| Task description |
Which of the lines below mention the word "agent"? Pull each one out.

| Dataset excerpts |
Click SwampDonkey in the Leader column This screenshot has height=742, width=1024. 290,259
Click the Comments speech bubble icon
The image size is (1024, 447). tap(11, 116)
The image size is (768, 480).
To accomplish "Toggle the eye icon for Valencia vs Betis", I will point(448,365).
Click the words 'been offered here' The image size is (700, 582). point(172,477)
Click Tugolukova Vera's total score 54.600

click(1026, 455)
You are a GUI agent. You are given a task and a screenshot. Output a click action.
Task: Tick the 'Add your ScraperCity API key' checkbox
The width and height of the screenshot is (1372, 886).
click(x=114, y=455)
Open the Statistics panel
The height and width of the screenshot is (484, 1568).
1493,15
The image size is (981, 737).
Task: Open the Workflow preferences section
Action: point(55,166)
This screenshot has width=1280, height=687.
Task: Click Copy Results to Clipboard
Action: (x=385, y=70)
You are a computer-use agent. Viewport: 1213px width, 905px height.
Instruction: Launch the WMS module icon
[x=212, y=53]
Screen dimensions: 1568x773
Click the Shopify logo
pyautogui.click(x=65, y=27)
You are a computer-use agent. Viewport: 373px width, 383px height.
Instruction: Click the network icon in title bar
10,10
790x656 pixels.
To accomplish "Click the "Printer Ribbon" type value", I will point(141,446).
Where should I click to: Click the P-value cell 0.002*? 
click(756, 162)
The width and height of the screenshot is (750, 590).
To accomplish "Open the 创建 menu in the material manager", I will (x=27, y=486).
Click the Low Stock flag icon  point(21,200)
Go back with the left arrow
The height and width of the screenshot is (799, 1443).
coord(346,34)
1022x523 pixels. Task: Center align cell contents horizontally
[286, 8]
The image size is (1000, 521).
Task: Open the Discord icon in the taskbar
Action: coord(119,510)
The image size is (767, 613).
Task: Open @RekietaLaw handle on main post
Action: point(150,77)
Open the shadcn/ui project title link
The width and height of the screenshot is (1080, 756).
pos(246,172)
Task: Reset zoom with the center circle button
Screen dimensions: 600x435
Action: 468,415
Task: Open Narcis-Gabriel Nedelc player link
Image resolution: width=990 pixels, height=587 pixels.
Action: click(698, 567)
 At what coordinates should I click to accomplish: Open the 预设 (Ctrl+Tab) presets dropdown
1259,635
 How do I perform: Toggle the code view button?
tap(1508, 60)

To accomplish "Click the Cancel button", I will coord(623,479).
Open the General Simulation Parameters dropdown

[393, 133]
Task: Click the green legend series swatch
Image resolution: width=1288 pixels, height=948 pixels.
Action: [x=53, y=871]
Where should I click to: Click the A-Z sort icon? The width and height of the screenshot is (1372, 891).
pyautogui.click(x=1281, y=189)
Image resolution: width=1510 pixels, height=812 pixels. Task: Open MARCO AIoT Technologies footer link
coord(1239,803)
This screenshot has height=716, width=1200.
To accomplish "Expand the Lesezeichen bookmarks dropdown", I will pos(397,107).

| Written response |
You are a GUI agent. You are given a task and a screenshot. Output a click action.
You are a computer-use agent. Viewport: 1213px width, 905px height.
You are a computer-use agent. Viewport: 373px width, 383px height.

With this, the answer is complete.